### What the task asks
Keep the pictures out of your copy. Transcribe the records below exactly.

####

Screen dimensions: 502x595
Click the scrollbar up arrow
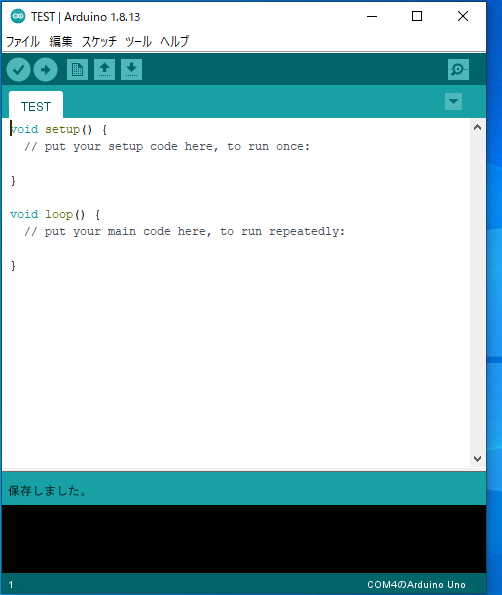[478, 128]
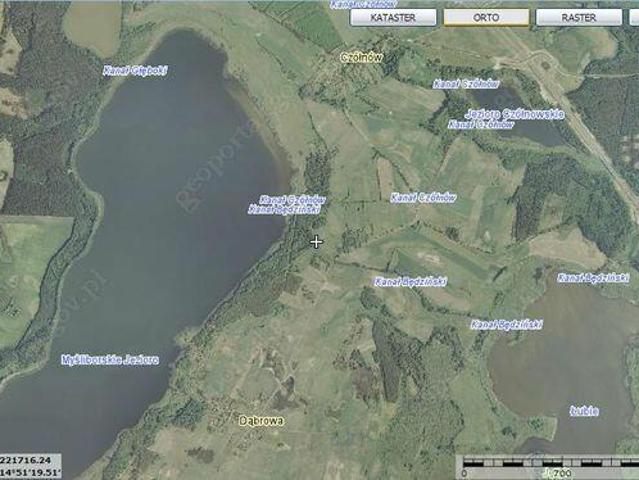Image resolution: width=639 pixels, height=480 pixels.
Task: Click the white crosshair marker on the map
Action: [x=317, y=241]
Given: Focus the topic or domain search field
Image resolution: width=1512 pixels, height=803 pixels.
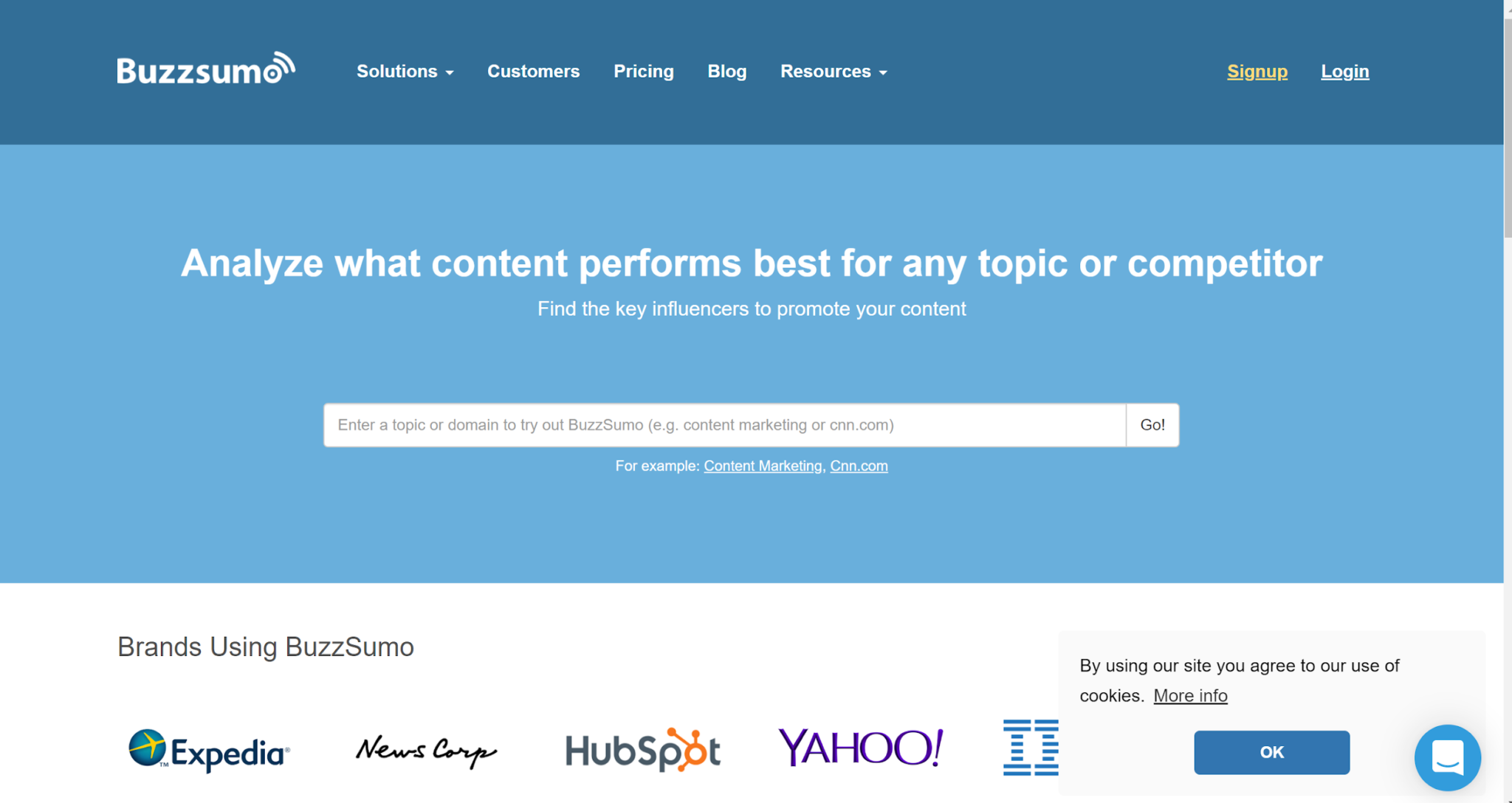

####

### Response to the task
Screen dimensions: 502x595
Click the scrollbar up arrow
[478, 128]
Image resolution: width=639 pixels, height=480 pixels.
Task: Click the white crosshair marker on the map
Action: [x=317, y=241]
Given: Focus the topic or domain search field
Image resolution: width=1512 pixels, height=803 pixels.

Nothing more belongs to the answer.